The Taste of Fear


Hardcover – Published in 1976 by W. H. Allen.

Hugh Lamb’s latest collection offers a splendid repast of choice tales by thirteen new and old masters of the supernatural.

The bulk of the stories in this volume have never before been published and include suitably chilling contributions from some of the most skillful writers in the genre, among them W. H. Hodgson, Ramsey Campbell, John Blackburn, E.H. Visiak, and Frederick Cowles, as well as L. T. C. Rolt and A. C. Benson.

Whether the theme is a dead necromancer and his mysterious missing papers, or the strange things deep beneath the Sargasso Sea, or a terrifying monster spider in a health resort—these selections provide a genuine feast of horror certain to satisfy anyone with an appetite for the macabre.


Introduction – Hugh Lamb
Three Shall Meet – Frederick Cowles
The Fetch – David Sutton
Manfred’s Three Wishes – H. F. W. Tatham
From the Tideless Sea – William Hope Hodgson
Benjamin’s Shadow – Michael Sims
The Final Trick – John Blackburn
The Queen Of Beauty – E. H. Visiak
The Uttermost Farthing – A. C. Benson
Ash – Ramsey Campbell
The House of Vengeance – L. T. C. Rolt
Late – Les Freeman
The Crab Spider – Erckmann-Chatrian
Interim Report – Roger Parkes


“Get comfortable, leave a window slightly open so the wind can billow the curtain and the door ajar so it can creak on its hinges. Make quite sure you are quite alone and the lights only just strong enough to read by, then start on these 13 stories at one minute to midnight…

Actually, even at midday with plenty of chatter around you could still feel the odd chill wind at your neck. It’s the usual brew of ghosts, madmen, murderers, monsters, rats, reveenge and horrid twists, but on the whole very well chosen.”

§ §

> **Prompt**
In the book listing, what reason does the quoted review give for leaving a window slightly open and the door ajar? Answer in one to three sentences. The records after this point are separate material with no connection to the book listing.

§ §

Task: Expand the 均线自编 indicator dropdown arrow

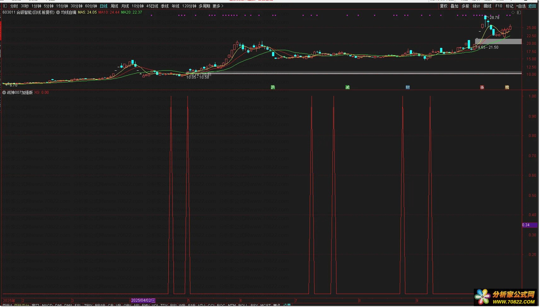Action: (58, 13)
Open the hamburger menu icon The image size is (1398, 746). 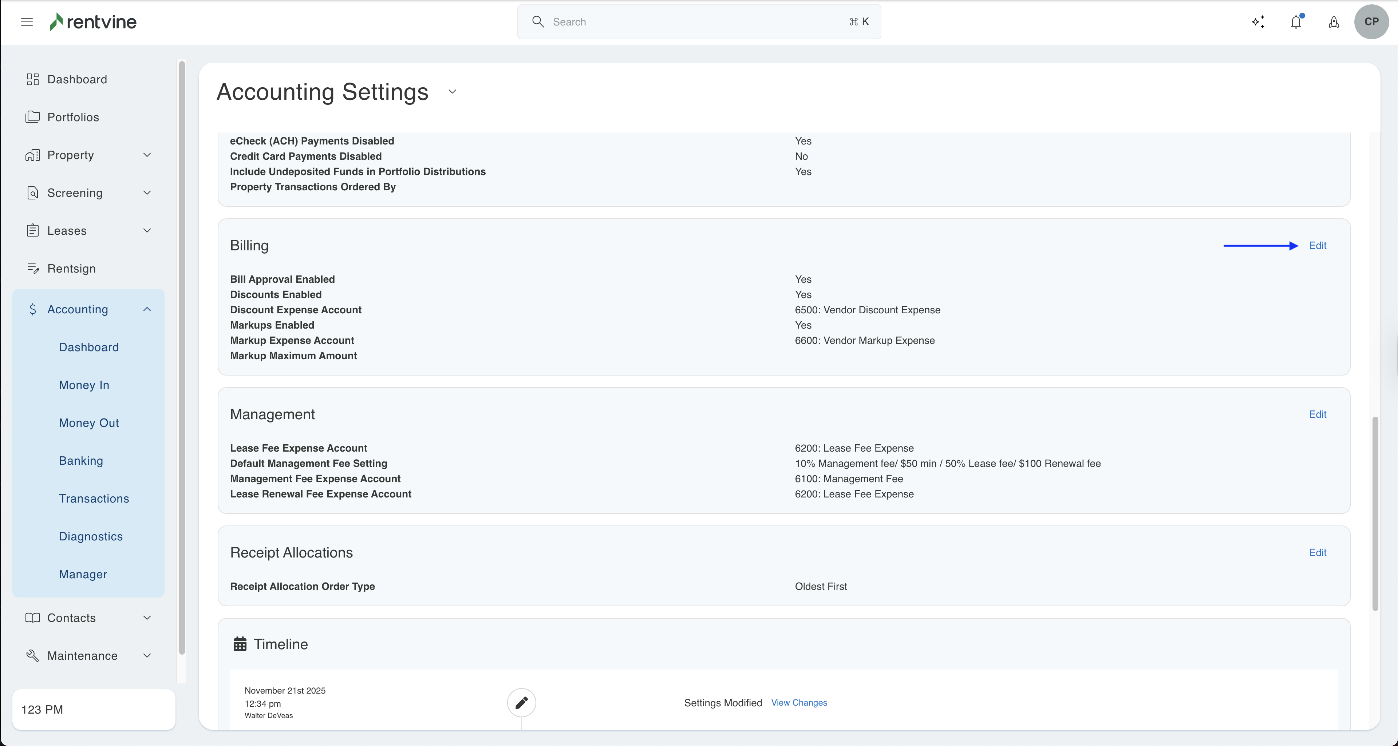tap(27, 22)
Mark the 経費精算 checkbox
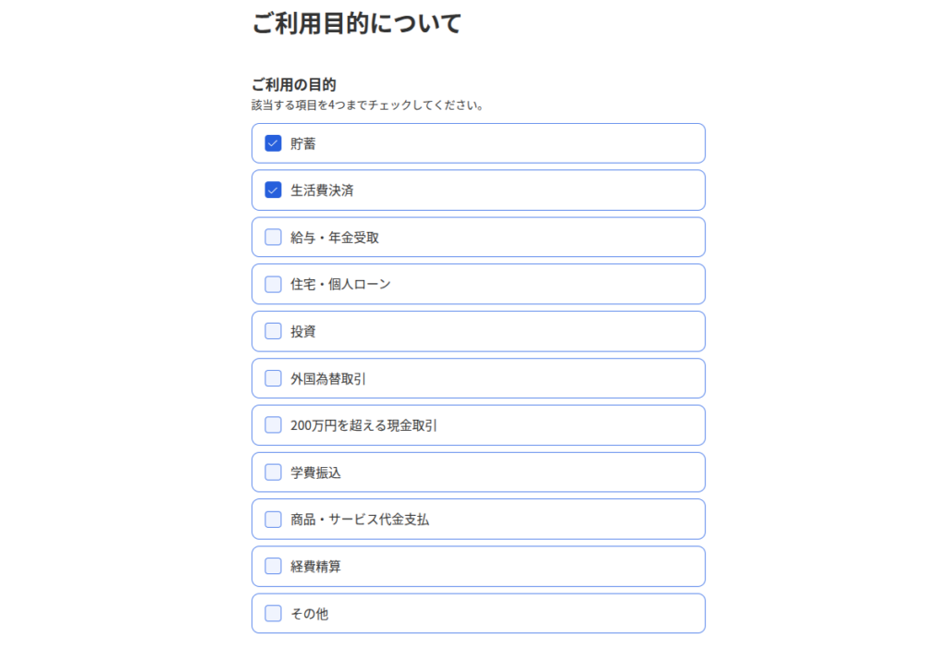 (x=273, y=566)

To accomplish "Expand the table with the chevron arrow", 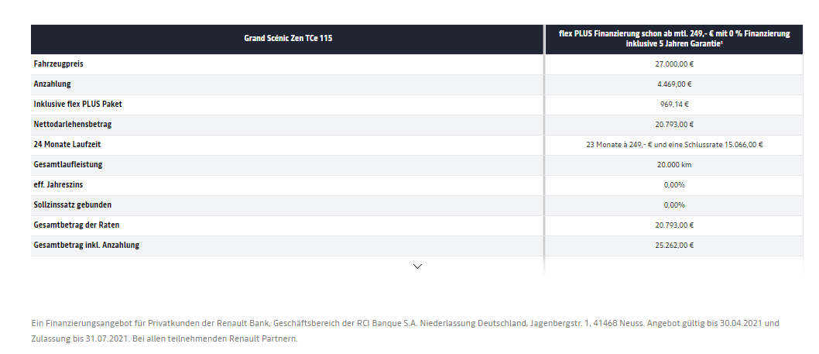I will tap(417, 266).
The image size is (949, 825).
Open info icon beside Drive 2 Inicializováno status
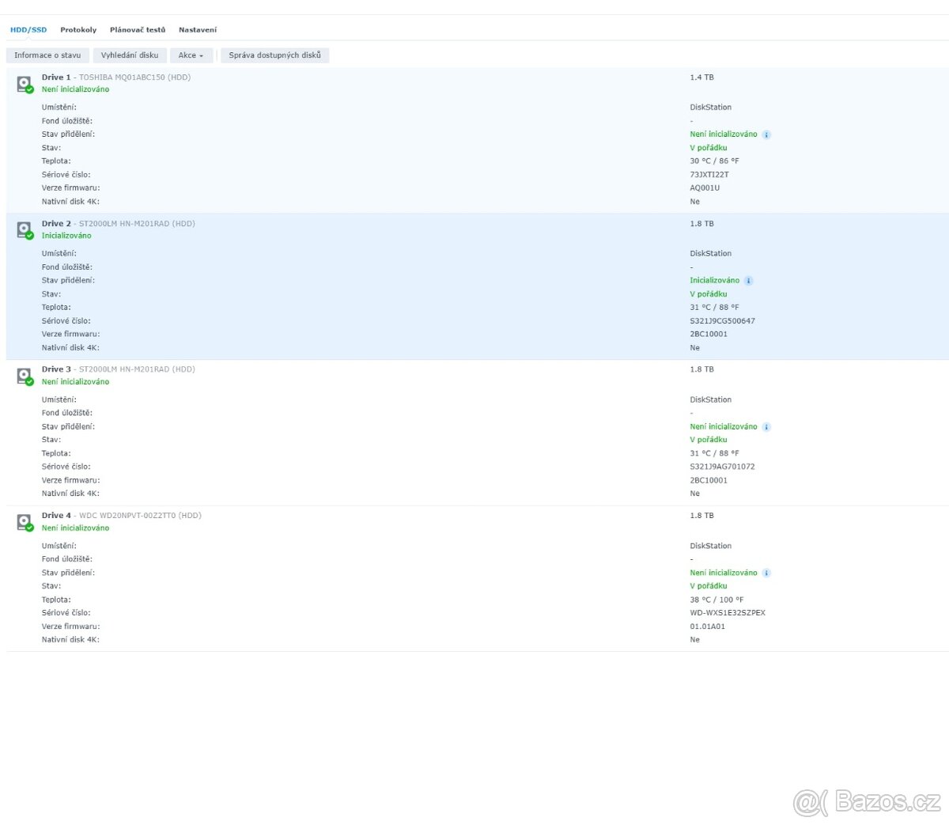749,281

§ §

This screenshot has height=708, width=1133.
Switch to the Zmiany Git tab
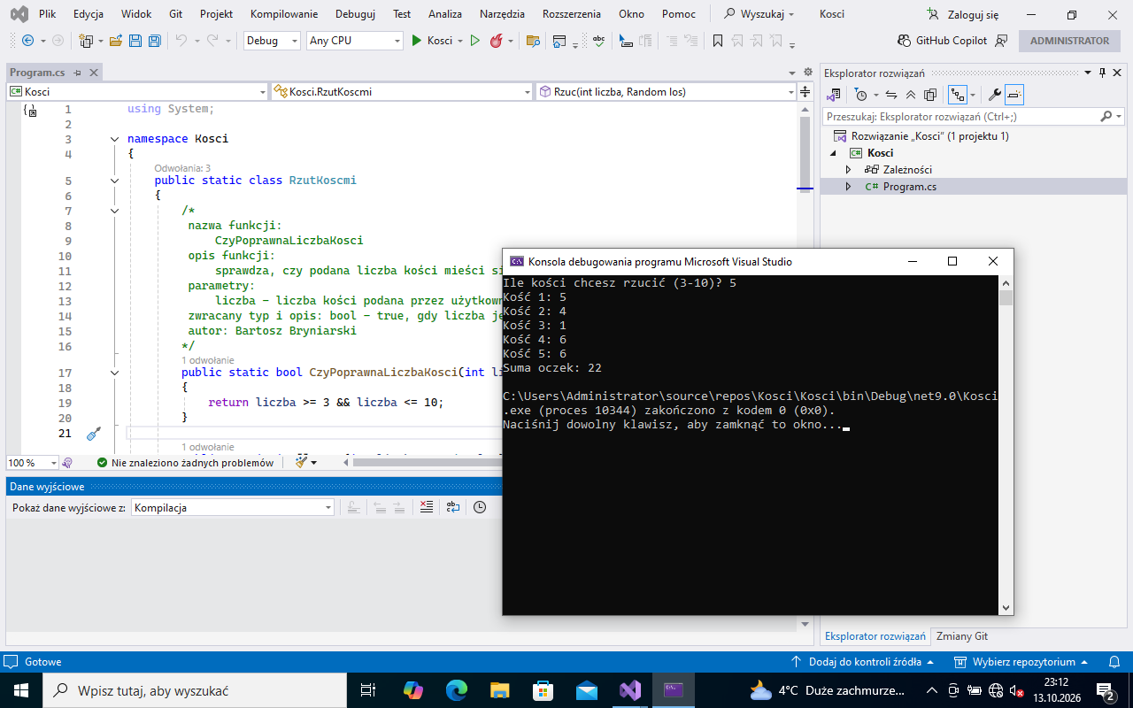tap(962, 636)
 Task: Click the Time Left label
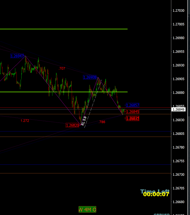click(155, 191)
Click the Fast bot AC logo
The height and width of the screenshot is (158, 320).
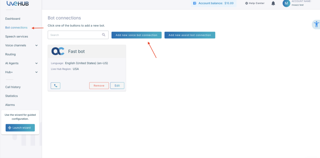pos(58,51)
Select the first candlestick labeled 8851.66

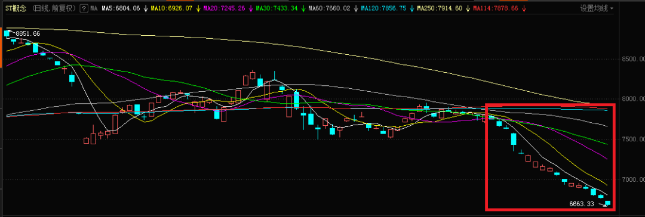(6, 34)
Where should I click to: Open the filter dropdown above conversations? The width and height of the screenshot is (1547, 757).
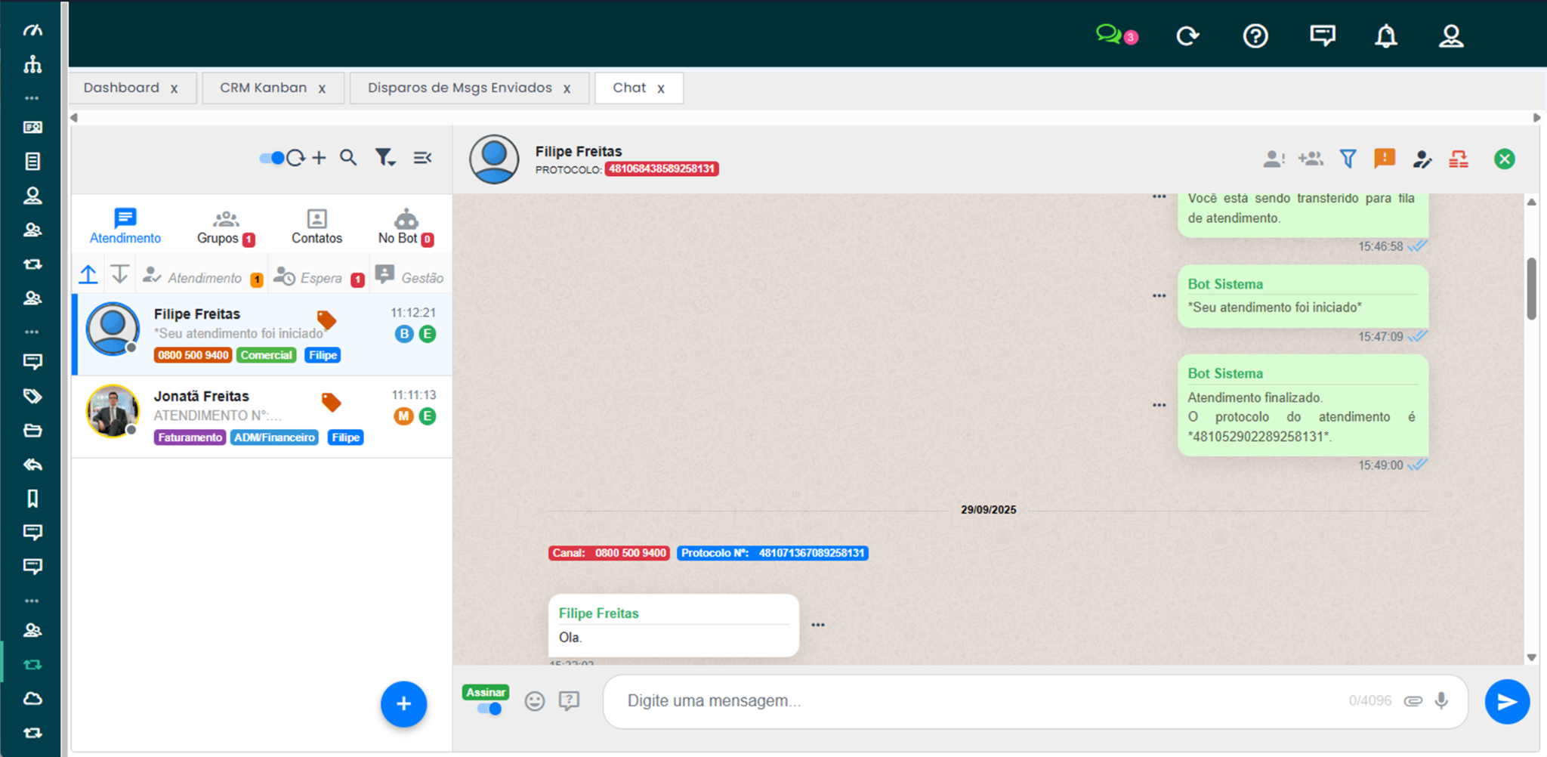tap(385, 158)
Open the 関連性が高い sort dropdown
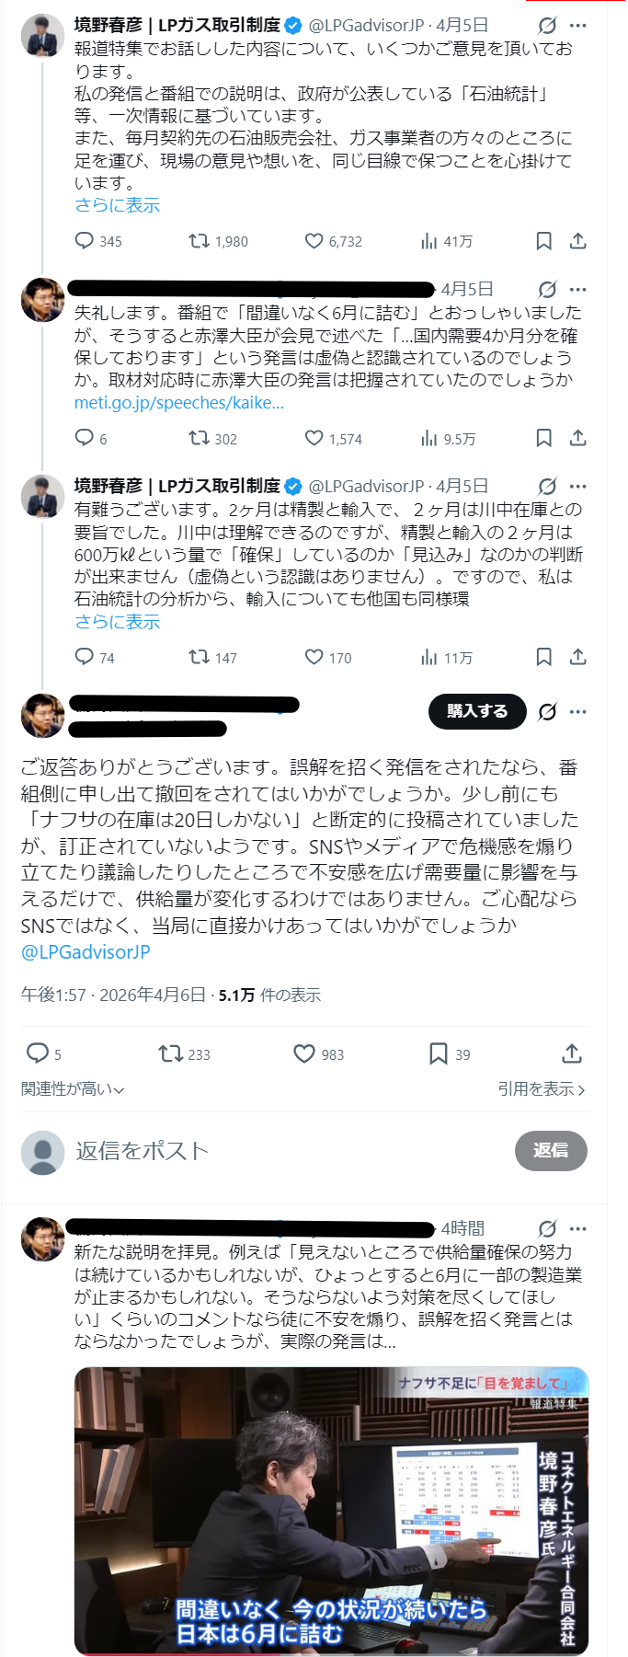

§ §

> **Response below**
The window is left slightly open so the wind can billow the curtain. The door is left ajar so it can creak on its hinges.